### PROBLEM REQUIREMENTS
Gather each line of the entries below that includes "computer".

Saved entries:
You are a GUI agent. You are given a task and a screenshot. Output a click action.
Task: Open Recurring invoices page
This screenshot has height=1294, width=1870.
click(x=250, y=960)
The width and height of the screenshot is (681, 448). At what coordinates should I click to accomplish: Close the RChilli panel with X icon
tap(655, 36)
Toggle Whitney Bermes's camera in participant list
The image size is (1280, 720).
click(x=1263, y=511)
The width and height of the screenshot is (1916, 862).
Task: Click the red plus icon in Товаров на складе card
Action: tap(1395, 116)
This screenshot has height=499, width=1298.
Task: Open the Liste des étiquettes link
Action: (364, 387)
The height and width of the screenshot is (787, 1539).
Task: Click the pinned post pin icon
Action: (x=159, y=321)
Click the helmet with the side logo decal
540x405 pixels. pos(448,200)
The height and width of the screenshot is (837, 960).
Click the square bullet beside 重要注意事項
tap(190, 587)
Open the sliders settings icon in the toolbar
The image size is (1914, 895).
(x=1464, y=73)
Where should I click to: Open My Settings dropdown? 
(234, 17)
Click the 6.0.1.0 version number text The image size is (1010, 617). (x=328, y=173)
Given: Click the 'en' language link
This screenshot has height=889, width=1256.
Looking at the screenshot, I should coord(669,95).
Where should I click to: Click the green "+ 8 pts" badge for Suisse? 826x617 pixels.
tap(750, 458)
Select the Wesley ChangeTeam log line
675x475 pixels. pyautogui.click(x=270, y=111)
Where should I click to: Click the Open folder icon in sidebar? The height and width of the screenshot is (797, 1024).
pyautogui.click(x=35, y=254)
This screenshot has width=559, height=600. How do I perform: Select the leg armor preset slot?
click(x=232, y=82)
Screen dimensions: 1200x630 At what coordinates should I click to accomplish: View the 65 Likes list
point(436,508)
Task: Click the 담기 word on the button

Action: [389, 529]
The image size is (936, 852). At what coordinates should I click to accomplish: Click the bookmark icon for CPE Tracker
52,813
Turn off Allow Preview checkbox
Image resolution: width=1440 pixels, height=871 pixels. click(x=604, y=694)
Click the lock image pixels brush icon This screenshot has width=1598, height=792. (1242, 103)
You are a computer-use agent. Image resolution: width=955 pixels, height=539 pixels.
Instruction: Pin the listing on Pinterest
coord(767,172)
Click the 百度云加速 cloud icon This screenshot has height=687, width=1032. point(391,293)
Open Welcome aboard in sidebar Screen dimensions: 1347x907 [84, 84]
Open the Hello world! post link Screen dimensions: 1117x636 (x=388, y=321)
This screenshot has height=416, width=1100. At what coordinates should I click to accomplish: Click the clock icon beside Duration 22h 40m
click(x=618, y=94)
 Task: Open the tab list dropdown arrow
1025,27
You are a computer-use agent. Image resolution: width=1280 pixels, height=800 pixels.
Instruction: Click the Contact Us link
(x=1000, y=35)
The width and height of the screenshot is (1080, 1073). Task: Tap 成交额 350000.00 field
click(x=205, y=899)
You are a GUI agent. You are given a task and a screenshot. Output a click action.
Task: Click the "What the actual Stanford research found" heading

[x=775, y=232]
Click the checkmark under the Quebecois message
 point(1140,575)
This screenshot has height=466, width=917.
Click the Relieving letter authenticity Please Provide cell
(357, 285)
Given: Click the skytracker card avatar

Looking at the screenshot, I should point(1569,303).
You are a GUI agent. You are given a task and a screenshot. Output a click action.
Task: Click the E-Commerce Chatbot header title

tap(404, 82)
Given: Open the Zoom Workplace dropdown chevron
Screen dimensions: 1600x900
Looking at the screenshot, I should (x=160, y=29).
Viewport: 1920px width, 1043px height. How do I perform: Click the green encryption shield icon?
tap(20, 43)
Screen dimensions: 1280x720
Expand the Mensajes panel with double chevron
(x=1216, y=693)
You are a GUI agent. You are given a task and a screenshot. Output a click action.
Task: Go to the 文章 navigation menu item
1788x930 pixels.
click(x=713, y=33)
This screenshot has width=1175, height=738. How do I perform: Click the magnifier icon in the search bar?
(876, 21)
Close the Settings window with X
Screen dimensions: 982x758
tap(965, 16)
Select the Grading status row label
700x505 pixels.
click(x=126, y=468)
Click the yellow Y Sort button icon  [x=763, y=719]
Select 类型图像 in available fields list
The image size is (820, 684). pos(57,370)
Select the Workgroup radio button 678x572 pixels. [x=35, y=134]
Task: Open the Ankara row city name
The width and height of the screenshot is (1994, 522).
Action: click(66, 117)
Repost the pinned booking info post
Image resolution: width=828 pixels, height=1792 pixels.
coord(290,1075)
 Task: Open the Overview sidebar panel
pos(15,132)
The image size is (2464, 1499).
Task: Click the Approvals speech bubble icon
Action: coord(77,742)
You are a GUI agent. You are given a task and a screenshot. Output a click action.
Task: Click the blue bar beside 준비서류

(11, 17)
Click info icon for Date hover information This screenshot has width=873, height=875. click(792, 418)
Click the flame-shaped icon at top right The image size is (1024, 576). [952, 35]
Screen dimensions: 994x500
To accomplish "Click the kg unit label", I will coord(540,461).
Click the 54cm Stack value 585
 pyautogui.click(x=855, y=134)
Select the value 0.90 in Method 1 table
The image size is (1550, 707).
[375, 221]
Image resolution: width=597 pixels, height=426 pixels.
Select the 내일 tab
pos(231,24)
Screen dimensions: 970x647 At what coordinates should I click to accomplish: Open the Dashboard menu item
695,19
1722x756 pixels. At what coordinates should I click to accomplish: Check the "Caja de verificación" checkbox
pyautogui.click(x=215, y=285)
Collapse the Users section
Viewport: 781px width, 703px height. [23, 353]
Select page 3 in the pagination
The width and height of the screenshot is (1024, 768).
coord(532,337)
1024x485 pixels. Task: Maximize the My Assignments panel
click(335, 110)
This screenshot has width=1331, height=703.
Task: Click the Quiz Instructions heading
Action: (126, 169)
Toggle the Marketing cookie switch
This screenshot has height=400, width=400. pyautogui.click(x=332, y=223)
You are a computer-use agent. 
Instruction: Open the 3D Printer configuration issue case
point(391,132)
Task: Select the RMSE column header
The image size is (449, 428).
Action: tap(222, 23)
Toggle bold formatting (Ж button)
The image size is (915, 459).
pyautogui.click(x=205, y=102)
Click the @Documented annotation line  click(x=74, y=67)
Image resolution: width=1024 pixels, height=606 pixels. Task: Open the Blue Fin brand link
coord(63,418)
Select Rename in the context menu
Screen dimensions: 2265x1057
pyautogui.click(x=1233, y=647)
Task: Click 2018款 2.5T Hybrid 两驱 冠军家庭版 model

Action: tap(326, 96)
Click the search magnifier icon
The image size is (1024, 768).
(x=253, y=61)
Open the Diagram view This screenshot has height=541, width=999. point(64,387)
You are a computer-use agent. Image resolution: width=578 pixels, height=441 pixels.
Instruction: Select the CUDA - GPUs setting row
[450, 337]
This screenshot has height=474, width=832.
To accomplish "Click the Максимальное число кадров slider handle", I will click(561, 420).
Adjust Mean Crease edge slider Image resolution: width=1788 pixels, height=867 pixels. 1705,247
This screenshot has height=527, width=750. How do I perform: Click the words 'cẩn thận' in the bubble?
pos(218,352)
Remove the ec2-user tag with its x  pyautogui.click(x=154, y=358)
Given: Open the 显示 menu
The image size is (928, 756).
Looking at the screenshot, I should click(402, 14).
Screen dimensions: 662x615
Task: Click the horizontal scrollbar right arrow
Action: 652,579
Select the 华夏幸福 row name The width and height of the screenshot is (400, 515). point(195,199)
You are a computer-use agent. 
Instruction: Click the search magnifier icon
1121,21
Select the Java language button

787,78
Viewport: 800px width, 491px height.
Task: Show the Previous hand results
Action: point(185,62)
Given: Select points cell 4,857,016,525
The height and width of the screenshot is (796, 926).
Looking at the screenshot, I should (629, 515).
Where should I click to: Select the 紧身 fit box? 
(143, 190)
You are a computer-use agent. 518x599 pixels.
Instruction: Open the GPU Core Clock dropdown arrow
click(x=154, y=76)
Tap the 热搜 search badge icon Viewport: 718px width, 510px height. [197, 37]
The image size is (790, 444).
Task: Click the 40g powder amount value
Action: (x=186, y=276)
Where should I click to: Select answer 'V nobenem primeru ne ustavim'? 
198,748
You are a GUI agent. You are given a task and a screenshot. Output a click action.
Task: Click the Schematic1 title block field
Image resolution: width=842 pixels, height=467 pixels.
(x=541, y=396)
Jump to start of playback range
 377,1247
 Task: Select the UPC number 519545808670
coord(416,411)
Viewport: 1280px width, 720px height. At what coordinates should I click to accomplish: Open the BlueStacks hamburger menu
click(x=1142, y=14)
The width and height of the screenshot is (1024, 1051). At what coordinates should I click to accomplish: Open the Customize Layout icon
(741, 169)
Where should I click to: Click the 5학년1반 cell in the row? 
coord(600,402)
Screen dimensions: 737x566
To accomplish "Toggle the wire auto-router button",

### SOLUTION FOR THIS PROBLEM
You are a computer-use agent. Image resolution: width=955 pixels, height=539 pixels.
You are a computer-use agent. Image resolution: width=1280 pixels, height=800 pixels.
You are a computer-use agent. 
You are a computer-use agent. Image resolution: width=578 pixels, height=441 pixels.
You are a computer-use agent. 
You are a computer-use agent. 518x599 pixels.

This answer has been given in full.